Amazon customers who own Echo and Ring devices will automatically be opted-in to the new “Sidewalk” feature, which the company says will make the devices work better by sharing some of the users’ Internet connections.
Amazon Sidewalk will take a small slice of a user’s WiFi bandwidth so that devices, even those owned by someone else, can work over a longer distance, the company said in an email to affected customers.
Amazon detailed the process on a launch page for the feature.
“Amazon Sidewalk creates a low-bandwidth network with the help of Sidewalk Bridge devices, including select Echo and Ring devices,” the company said.
“These Bridge devices share a small portion of your Internet bandwidth which is pooled together to provide these services to you and your neighbors.

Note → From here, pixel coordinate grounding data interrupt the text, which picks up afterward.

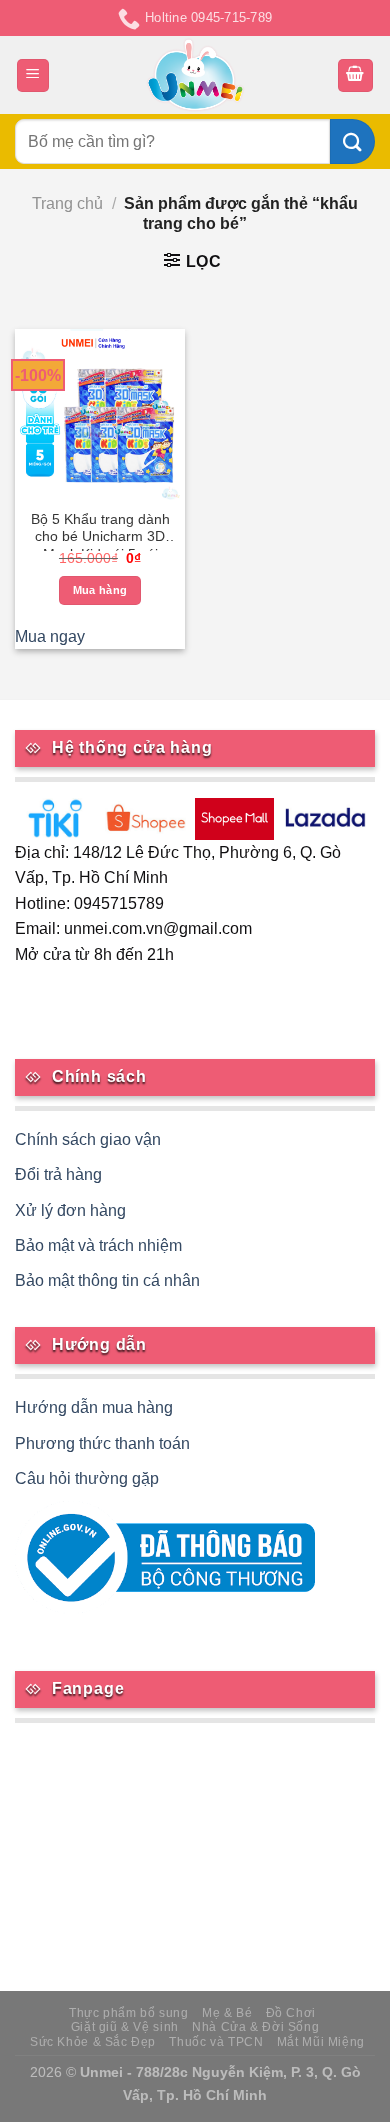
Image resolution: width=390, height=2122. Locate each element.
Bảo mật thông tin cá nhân (107, 1280)
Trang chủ (67, 203)
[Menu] (33, 75)
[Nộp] (352, 141)
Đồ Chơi (291, 2013)
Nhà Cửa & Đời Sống (255, 2027)
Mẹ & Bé (227, 2013)
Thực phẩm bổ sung (128, 2013)
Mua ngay (50, 636)
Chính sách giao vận (88, 1139)
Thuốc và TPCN (216, 2042)
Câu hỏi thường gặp (87, 1478)
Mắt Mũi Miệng (321, 2042)
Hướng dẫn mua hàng (94, 1407)
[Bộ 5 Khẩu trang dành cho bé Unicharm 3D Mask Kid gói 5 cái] (100, 414)
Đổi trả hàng (58, 1174)
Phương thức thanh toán (102, 1443)
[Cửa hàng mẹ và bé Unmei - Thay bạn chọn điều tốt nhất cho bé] (195, 75)
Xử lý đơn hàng (70, 1210)
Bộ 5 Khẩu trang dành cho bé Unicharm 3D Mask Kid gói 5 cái (100, 531)
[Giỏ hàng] (356, 75)
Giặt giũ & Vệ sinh (125, 2027)
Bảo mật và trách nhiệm (98, 1245)
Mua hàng (100, 590)
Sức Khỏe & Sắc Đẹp (93, 2042)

And when more neighbors participate, the network becomes even stronger,” Amazon continued.
The new Sidewalk network is not live yet, but the company says it will be rolled out later this year in the U.S.

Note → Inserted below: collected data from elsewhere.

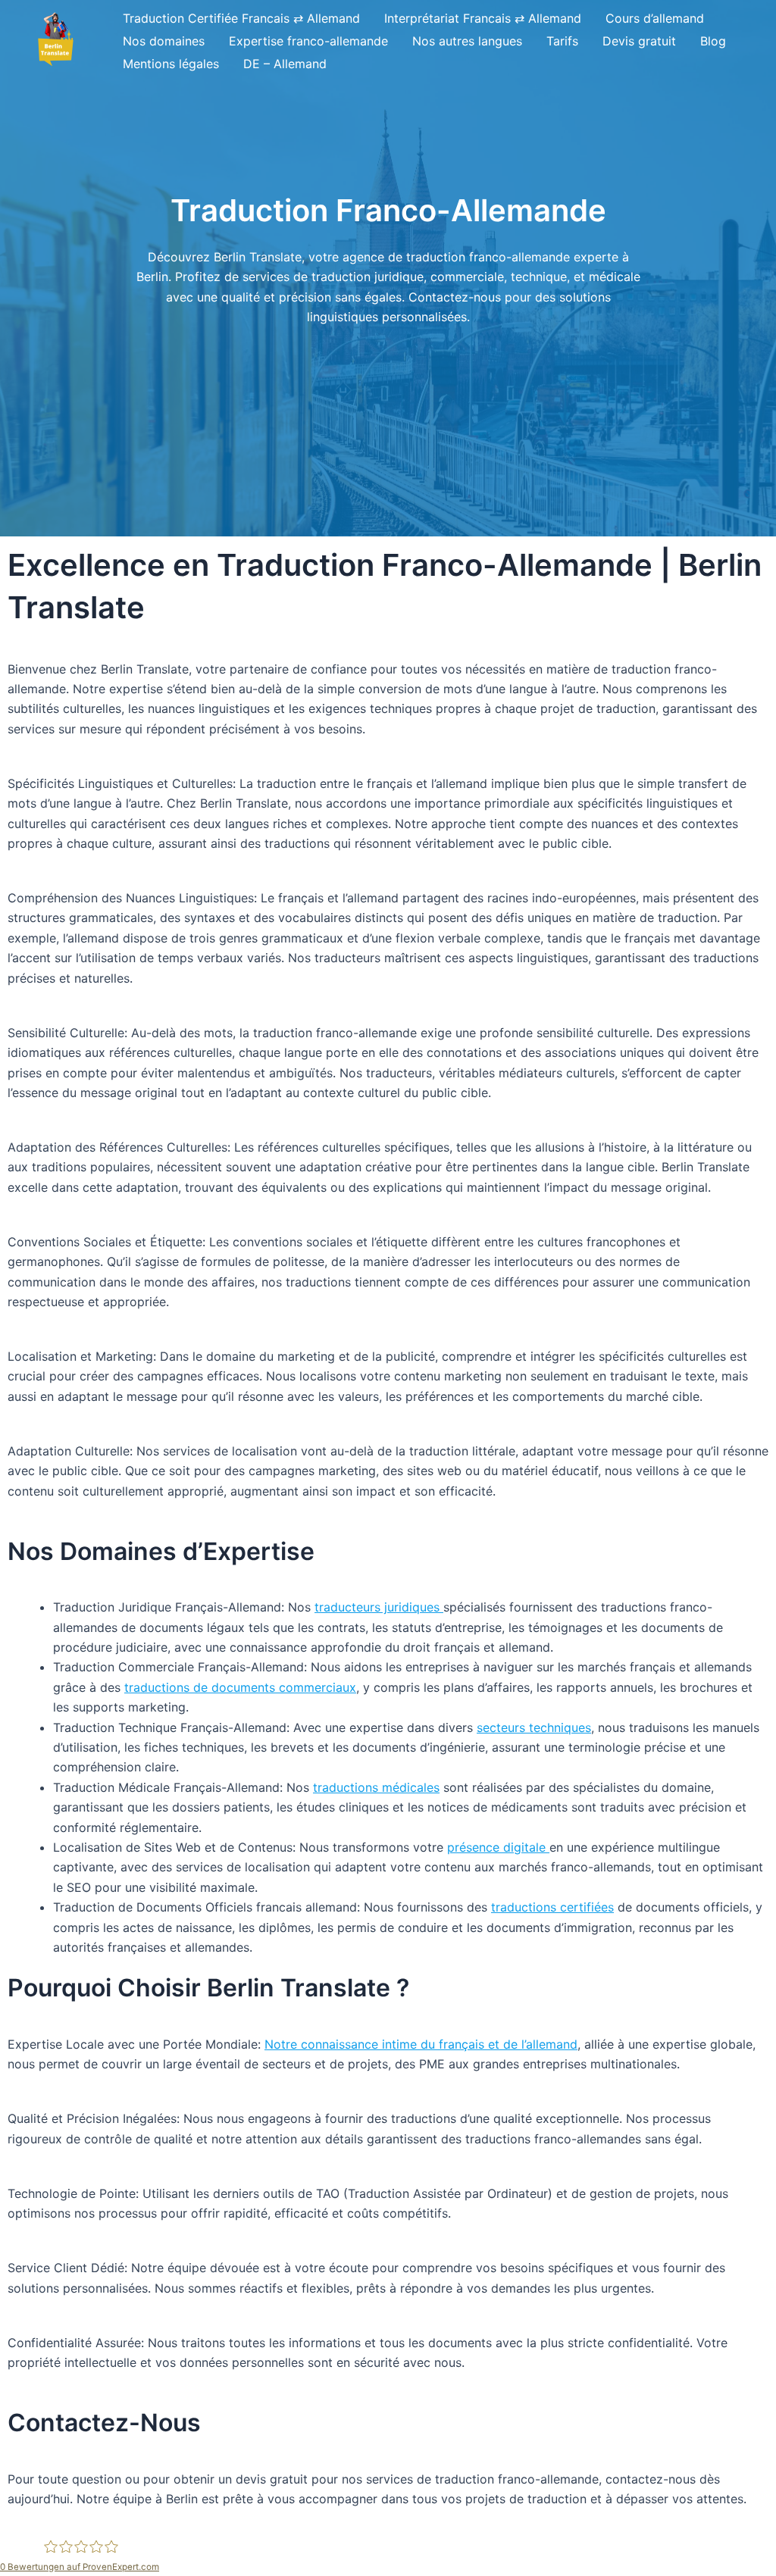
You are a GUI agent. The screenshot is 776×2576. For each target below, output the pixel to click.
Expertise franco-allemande (308, 40)
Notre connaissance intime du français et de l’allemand (420, 2044)
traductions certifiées (552, 1907)
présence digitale (498, 1847)
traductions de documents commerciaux (240, 1687)
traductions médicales (376, 1787)
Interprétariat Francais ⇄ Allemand (482, 18)
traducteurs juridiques (378, 1607)
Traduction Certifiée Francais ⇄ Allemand (241, 18)
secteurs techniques (534, 1727)
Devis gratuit (639, 40)
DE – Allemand (285, 63)
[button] (55, 40)
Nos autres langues (467, 40)
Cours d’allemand (654, 18)
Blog (713, 40)
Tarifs (562, 40)
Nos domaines (164, 40)
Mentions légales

The feature will be automatically enabled for existing U.S. customers, although Amazon said users can opt-out of the feature by disabling it on their device.

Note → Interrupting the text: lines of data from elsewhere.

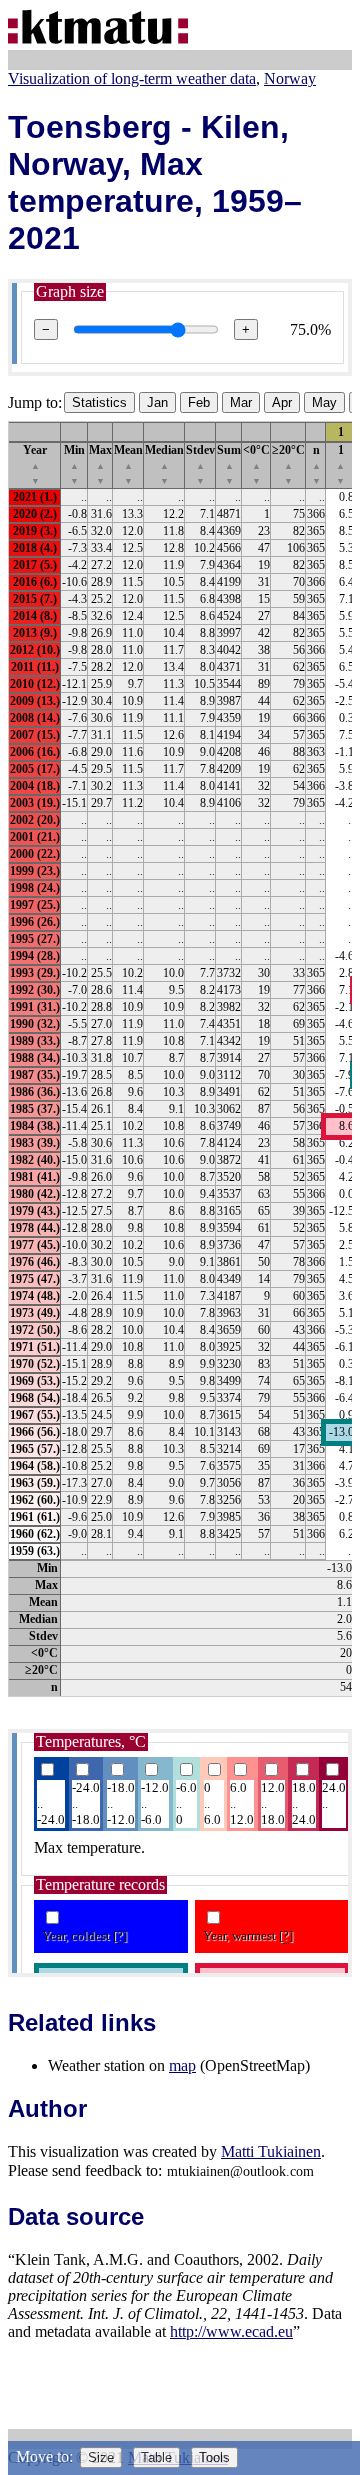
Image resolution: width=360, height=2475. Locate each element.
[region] (180, 1059)
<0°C (256, 464)
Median (164, 464)
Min (74, 464)
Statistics (99, 402)
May (324, 402)
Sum (229, 464)
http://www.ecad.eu (231, 2331)
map (182, 2065)
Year (35, 464)
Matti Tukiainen (271, 2151)
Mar (241, 402)
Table (156, 2457)
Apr (282, 402)
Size (101, 2457)
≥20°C (288, 464)
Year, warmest (248, 1935)
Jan (157, 402)
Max (100, 464)
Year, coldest (84, 1935)
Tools (214, 2457)
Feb (199, 402)
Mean (128, 464)
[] (120, 1935)
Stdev (200, 464)
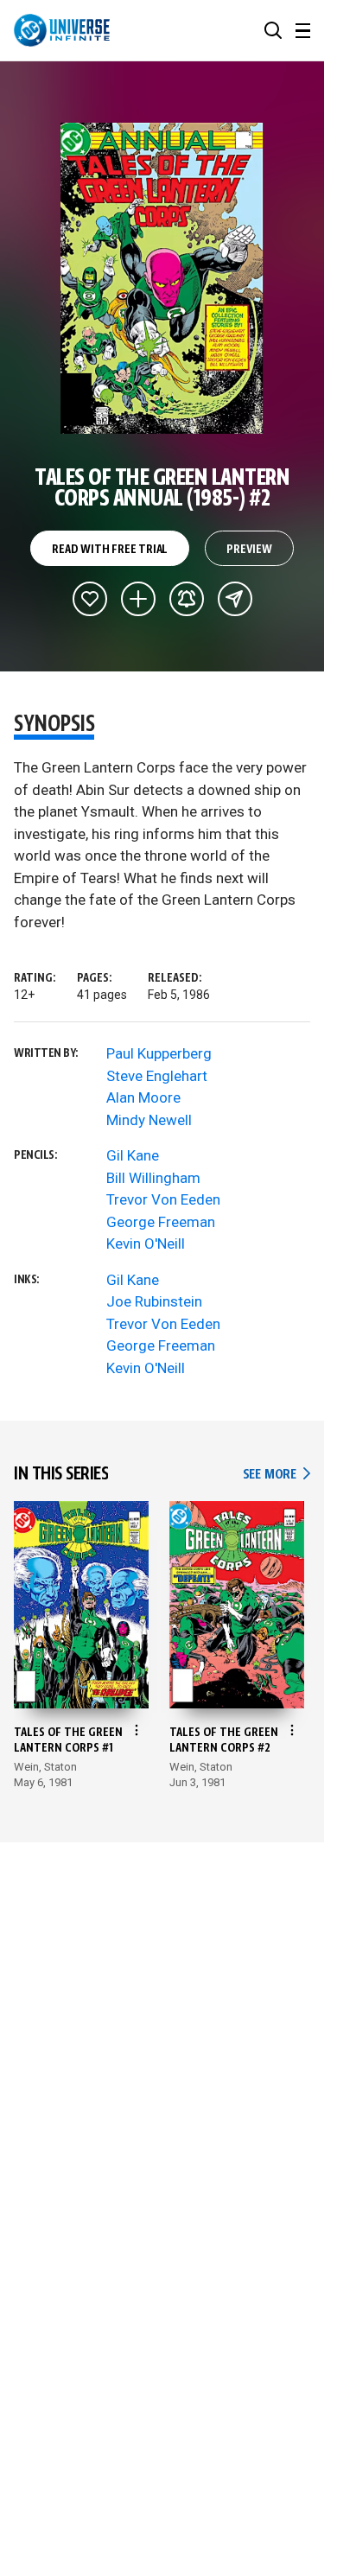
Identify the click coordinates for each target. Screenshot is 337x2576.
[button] (273, 30)
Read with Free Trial (110, 549)
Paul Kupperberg (159, 1053)
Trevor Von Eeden (163, 1199)
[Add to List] (138, 599)
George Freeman (160, 1222)
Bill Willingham (153, 1177)
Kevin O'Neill (145, 1243)
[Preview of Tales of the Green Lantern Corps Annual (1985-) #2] (162, 278)
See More (276, 1475)
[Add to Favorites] (90, 599)
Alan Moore (143, 1097)
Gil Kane (132, 1155)
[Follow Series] (186, 599)
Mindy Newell (149, 1120)
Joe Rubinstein (154, 1301)
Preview (249, 549)
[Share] (235, 599)
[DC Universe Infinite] (62, 30)
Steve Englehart (156, 1075)
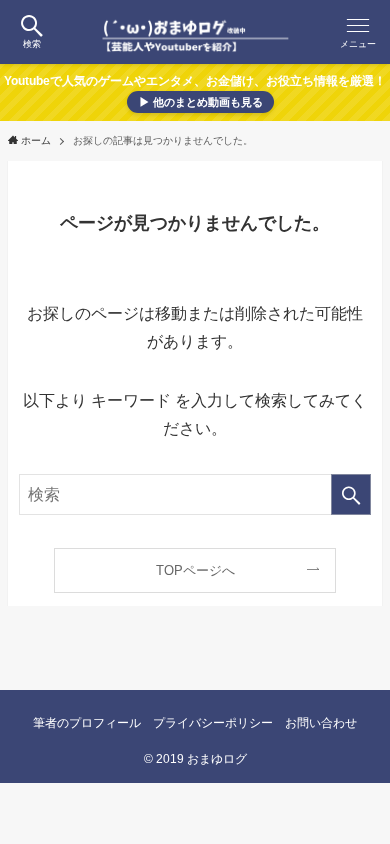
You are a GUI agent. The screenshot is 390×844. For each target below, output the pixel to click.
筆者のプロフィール (87, 722)
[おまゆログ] (195, 32)
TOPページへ (195, 570)
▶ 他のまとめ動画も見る (201, 102)
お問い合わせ (321, 722)
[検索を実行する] (351, 494)
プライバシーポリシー (213, 722)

However, some tech experts expressed concerns over privacy.
“There are real privacy concerns… and there are overblown privacy concerns… but it’s still very much early days,” Chris Davies, executive editor at consumer technology website SlashGear, told KTLA.
Ian Thornton-Trump, the chief information security officer at Cyjax, a company that specializes in threat intelligence, told Forbes the automatic opt-in was "deeply problematic from a privacy perspective."
"The 'on by default' approach is not consumer-friendly," Thornton-Trump said. "'No one rides on my WiFi for free,' especially a giant corporation with billions of dollars."